After three weeks he gave a shout, his face blushed with pleasure, and actual tears were in his eyes. He had dug out the error, and at once he celebrated the recovery of the single sixpence by giving me twenty-four shillings' worth of champagne. It is a true story, and illustrates, I think, the training and method of the German mind, of the industry of the merchants who are trading over all the seas. As a rule the "trade" goods "made in Germany" are "shoddy." They do not compare in quality with those of England or the States; in every foreign port you will find that the English linen is the best, that the American agricultural implements, American hardware, saws, axes, machetes, are superior to those manufactured in any other country. But the German, though his goods are poorer, cuts the coat to please the customer. He studies the wishes of the man who is to pay. He is not the one who says: "Take it, or leave it."

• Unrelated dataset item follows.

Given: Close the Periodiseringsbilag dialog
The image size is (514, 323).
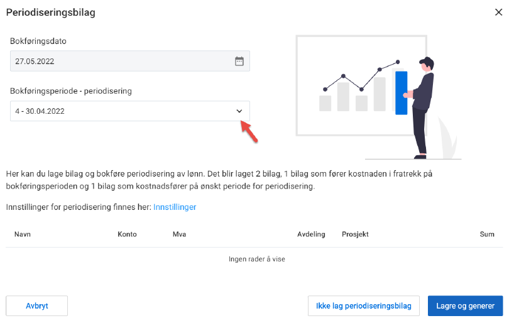Looking at the screenshot, I should (498, 12).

The agent of one of the largest English firms on the Ivory Coast, one that started by trading in slaves, said to me: "Our largest shipment to this coast is gin. This is a French colony, and if the French traders and I were patriots instead of merchants we would buy from our own people, but we buy from the Germans, because trade follows no flag. They make a gin out of potatoes colored with rum or gin, and label it 'Demerara' and 'Jamaica.' They sell it to us on the wharf at Antwerp for ninepence a gallon, and we sell it at nine francs per dozen bottles. Germany is taking our trade from us because she undersells us, and because her merchants don't wait for trade to come to them, but go after it. Before the Woermann boat is due their agent here will come to my factory and spy out all I have in my compound. 'Why don't you ship those logs with us?' he'll ask.
"'Can't spare the boys to carry them to the beach,' I'll say.
"'I'll furnish the boys,' he'll answer. That's the German way.